Today's date of Tuesday, July 12, 2022, is destined to remain for a long time in the memory of scientists as one of the great dates in astrophysics. The first color images and spectroscopic data collected in previous weeks by the James Webb Space Telescope (JWST), the new space telescope launched last Dec. 25, 2021, have been released today by NASA, ESA and CSA, respectively the U.S., European and Canadian space agencies. As a preview, a few hours before the official announcements, the galaxy cluster SMACS 0723 in the constellation of the "Flying Fish", located along the direction of the star HD 147980, had already been shown. This is the highest resolution infrared image ever obtained, taking the observer to about 13 billion years ago, only a few hundred million years after the beginning of the expansion of the universe, known to all as the Big Bang. This slice of the vast universe contains thousands of galaxies and covers a patch of sky approximately the size of a grain of sand held at arm’s length by someone on the ground. Both this image and those of the other 4 celestial objects employed as targets and released a few hours ago are truly extraordinary. In addition to the galaxy cluster SMACS 0723, photographs were released of the NGC 3324 nebula in the Carina constellation, and the planetary nebula NGC 3132, relatively nearby objects with vivid color patterns; the "Stefan Quintet," a group of interacting galaxies well known to astronomers since a few generations; and the spectrum of the extrasolar planet Wasp-96.
Web sites can be easily found where detailed information about the instruments aboard the James Webb Space Telescope (JWST) and the early results just coming from this extraordinary telescope are accessible to all (we summarize some of them at the end of this page). Anyone will be able to access them with little effort. As was the case with the Hubble Telescope (HST), there will be many spin-offs from the Webb Telescope's observations in the mass-media and cultural levels, in addition to those proper to the scientific level. Actually, there are three considerations that catch my attention now and that I would like to share with you.
Credits NASA, ESA, CSA, STScI
The first of these is the great interest with which virtually all media outlets have been following JWST's work in recent hours, offering very significant headlines. Almost all of them speak with excitement about the possibility of observing the most distant objects ever seen so far, shortly after the Big Bang, around the time when matter, decoupled from radiation, began to organize itself into macrostructures that would give rise to the first clusters of galaxies. It is a "looking toward the origins," many point out. Spectroscopes aboard JWST will also be able to examine a good number of atmospheres of extrasolar planets, helping us to understand what percentage of them possess Earth-like conditions, still pointing toward another question about origins, the origin of life in the cosmos. Questions that continue to attract and explain why the general public is following and will follow in the next months JWST's activities with interest. They are questions of philosophical, and to some extent even religious, scope, that are raised by the sciences today. They will never lose relevance. If philosophers or theologians no longer talk about them, it will be scientists, as is already the case, who will keep them alive.

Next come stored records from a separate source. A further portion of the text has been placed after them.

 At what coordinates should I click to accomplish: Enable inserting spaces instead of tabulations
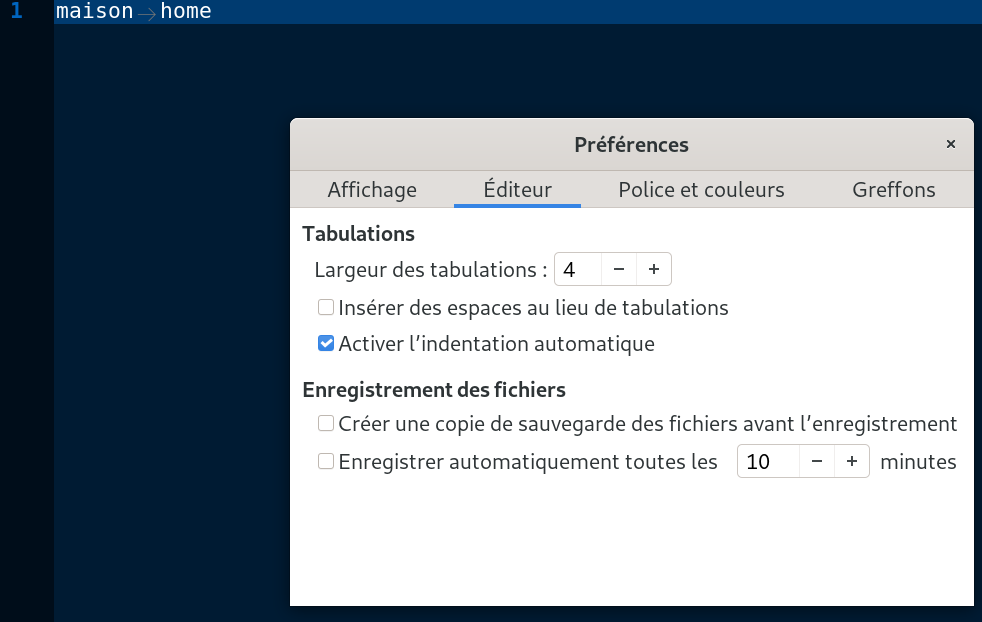pos(325,307)
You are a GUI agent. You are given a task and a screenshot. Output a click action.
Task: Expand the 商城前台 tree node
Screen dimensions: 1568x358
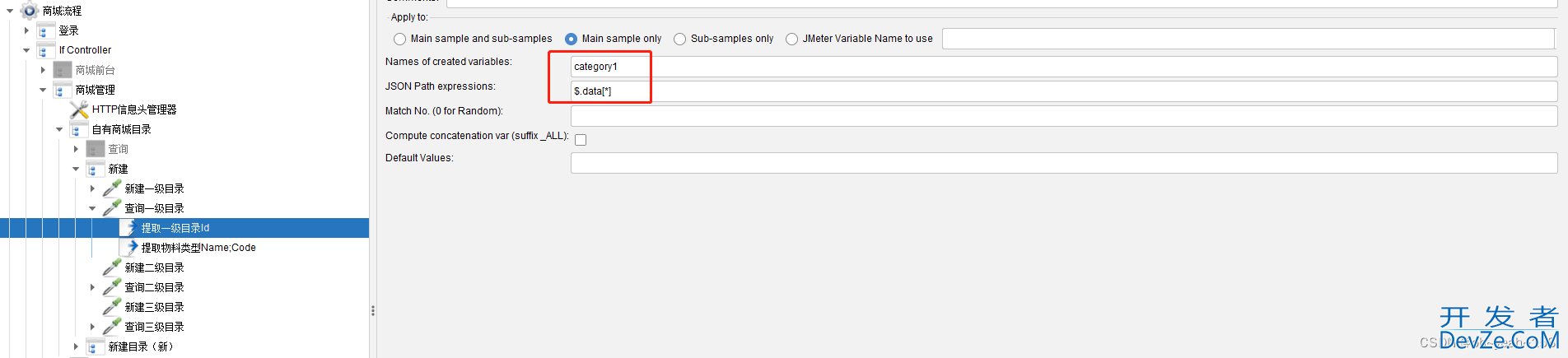[x=43, y=70]
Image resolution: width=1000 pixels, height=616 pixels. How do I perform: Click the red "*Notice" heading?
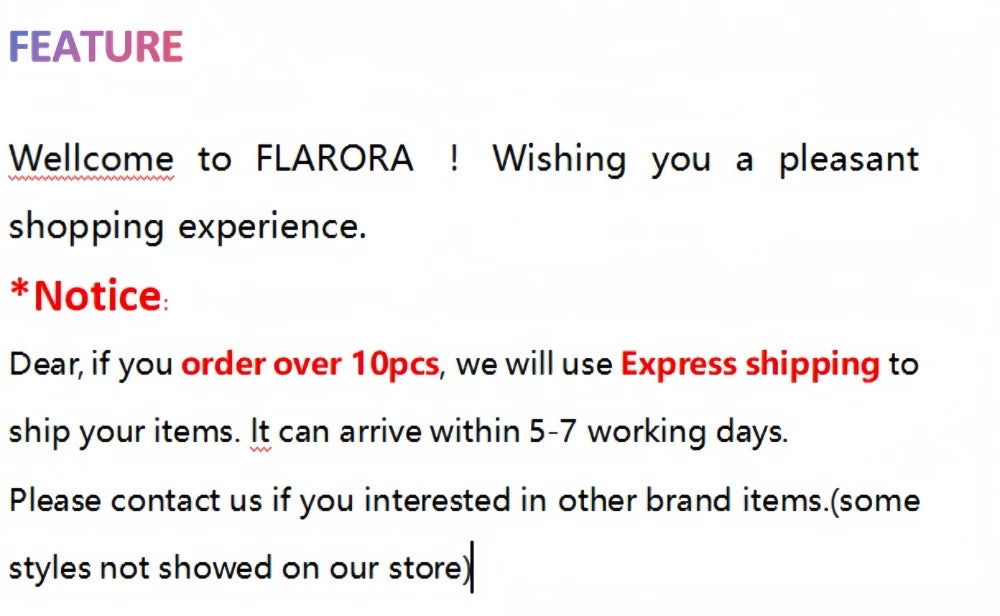85,296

A second consideration concerns the ability with which we human beings, in a bit more than three centuries since the introduction of the scientific method, have been able to formulate theories capable of describing the dynamics of the universe on a large scale, considering the whole cosmos as a single object of intelligibility. Only 250 years after Joseph-Louis de Lagrange solved the simplified three-body problem by showing the dynamic equilibrium of the so-called "five Lagrangian points," we can now place a telescope more than 6 meters in diameter at the L2 point of the system consisting of the earth, the moon and JWST itself. A few decades after Albert Einstein formulated the theory of General Relativity, we have repeatedly been able to verify its correctness, as the image of the SMACS 0723 cluster of galaxies photographed by JWST today does, by showing us the deflected images of the light rays of very distant galaxies, curved by the gravitational field of the massive galaxies at the center of the cluster.
A third consideration, finally, concerns the extreme level of precision achieved by the instruments aboard the JWST and the electromechanical structures that enable these instruments to operate. We have seen the 18 gold-plated hexagonal beryllium elements unfold to make up the grandiose mirror more than 6 meters in diameter, and precisely positioning themselves one and a half million kilometers from Earth. Heat shield technology allows the instruments to work at very low temperature despite exposure to solar radiation. The MIRI (Mid InfraRed Instrumentum) operates at a temperature of only 6 degrees above 0° Kelvin, provided by a mechanical helium chiller. The individual hexagonal dowels are independently adjusted by adaptive optics techniques that continuously correct the precision of the pointed image. Although we are accustomed to great accuracies in scientific activities on earth, such as sophisticated surgical operations or the performance of large particle accelerator detectors, now generating this precision millions of kilometers from earth, with remote controls, is something that never ceases to amaze.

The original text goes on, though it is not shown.